One of the Best Horror Films of the Decade Is on Netflix

The Witch will get you good and ready for Halloween.

Horror films love to update classic monsters. Blood sucking vampires become emo hunks, cackling witches become sassy teens, stumbling zombies learn how to sprint. It’s how old tropes can be made fresh. But what’s remarkable about 2016’s The Witch—a strong candidate for the best horror film of the decade alongside the likes of Get Out and It Follows—is how successfully it makes a classic trope feel fresh by taking it back to its ancient roots.

The Witch opens in 1630, decades before even the Salem witch trials, with a family of early Puritan settlers being expelled from their community. “I cannot be judged by false Christians,” the father (Ralph Ineson from Game of Thrones) says. But if he can’t be judged, he can be kicked out. his family forced to make their own way in the dark woods an entire ocean away from the home. Their hard life gets even harder when their newborn son disappears while their daughter Thomasin (a fantastic Anya Taylor-Joy) plays peekaboo. The baby is there one minute, and then it is not. The father is adamant the babe was stolen by a wolf and tries to set traps in the forest. The mother (Kate Dickie, also from Game of Thrones) is distraught and suspects witchcraft. When we see a blurry body rubbing itself in the baby’s blood, we know the mother is right.

But the witch, if she does exist, is not the real source of horror. Belief is.
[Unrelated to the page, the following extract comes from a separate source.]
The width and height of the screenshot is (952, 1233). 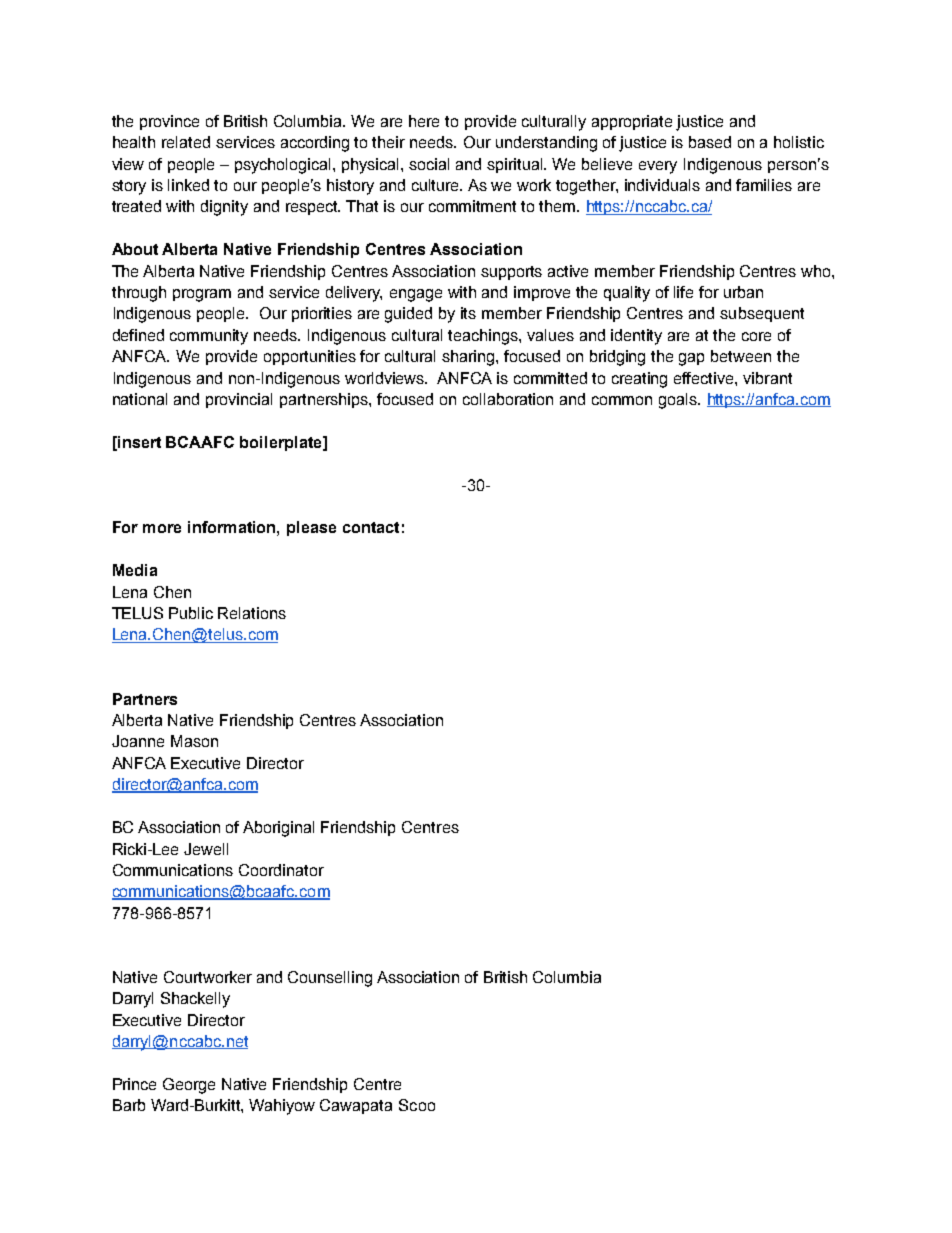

This is a family of Puritans so devoted to their religion that a father might casually ask his son, “Canst thou tell me what thy corrupt nature is?” and have the son dutifully reply, “My corrupt nature is empty of grace, bent unto sin, only unto sin, and that continually.” (This is an authentic Puritan catechism from the 17th century.) As evil events keep occuring—a goat’s udder squirts blood instead of milk, the son Caleb becomes mysteriously ill—the family members turn on the oldest daughter Thomasin, believing she is the one who has made a pact with the devil.

Thomasin has nowhere to turn. She’s trapped in a house full of suspicious family members in an isolated farm beside the haunted woods. Sonically, the film is also brilliantly eerie, with screeching violins and inhuman moans sounding both ancient and unreal. Yet at the same time, the film is gorgeous, with certain shots echoing the paintings of Goya. It is a slow burn film, but one seeped in terror from the first shot to the last.

Director Robert Eggers and his team were immaculate about making The Witch authentic. Everything from the costumes to the stilted-to-our-ears dialogue (“Black Phillip, I conjure thee to speak to me. Speak as thou dost speak to Jonas and Mercy.”) was made period appropriate. Above all, the manifestations of the witch herself are drawn from the classic depictions of witches, the old crones who suck blood, dance naked, and sign their name in the book of the devil. The result is uncanny, as the witchcraft and the family’s deep Puritanism is both alien and familiar to us. The Witch is the perfect dark spell of a film to get you ready for Halloween.